Time will tell if Trump — reviled during the campaign by partisans in both parties — chooses to pursue a “post-partisan” agenda defined less by ideology or fealty to special interest dogmas than by whether a policy will produce results and move the country forward. That would indeed represent change in Washington. Could the divisive tactics that brought success in the campaign ironically enable the new president to embrace bold, unifying approaches that neither party could have realistically proposed?
Democrats are reacting to the surprise and disappointment of their loss with a mix of grace and anger. Republicans need to reflect as well. The George W. Bush administration, in which I served, did many good things, but allowed one cabinet department to mishandle the Iraq intervention, with catastrophic consequences. In neither Iraq nor Afghanistan did the administration pursue achievable objectives decisively once the regimes in Kabul and Baghdad were deposed. War spending and longterm commitments to soldiers and their families spiked, and the national debt increased rapidly. As the nation went to the polls in 2008, the devastating financial crisis had struck. Balanced historical verdicts on the 43rd presidency will not overlook these facts.

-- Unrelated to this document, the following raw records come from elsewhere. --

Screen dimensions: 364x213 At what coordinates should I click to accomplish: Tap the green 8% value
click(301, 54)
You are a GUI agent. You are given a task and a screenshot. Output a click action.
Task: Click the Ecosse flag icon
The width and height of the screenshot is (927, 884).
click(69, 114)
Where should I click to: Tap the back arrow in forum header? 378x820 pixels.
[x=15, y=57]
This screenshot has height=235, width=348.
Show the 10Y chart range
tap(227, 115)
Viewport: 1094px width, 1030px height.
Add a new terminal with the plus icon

Having lost the White House in 2008, many Republicans in and out of Congress directed their energies and invective at the Obama presidency. While this may have won seats in midterm elections, it positioned leading Republicans, unwittingly of course, in essentially the same camp as the most dangerous and violent enemies of the United States. Blocking any legislation supported by the nation’s highest elected official, turning their rhetoric inward against the commander-in-chief of the armed forces, in wartime no less, and then seeking in issue after issue to curb executive power, may have seemed perfectly normal to some in the GOP. But from the perspective of hegemons, dictators, terrorists, crime bosses, and warlords around the world, a weak presidency, internecine beltway jockeying, and Washington gridlock suited them just fine.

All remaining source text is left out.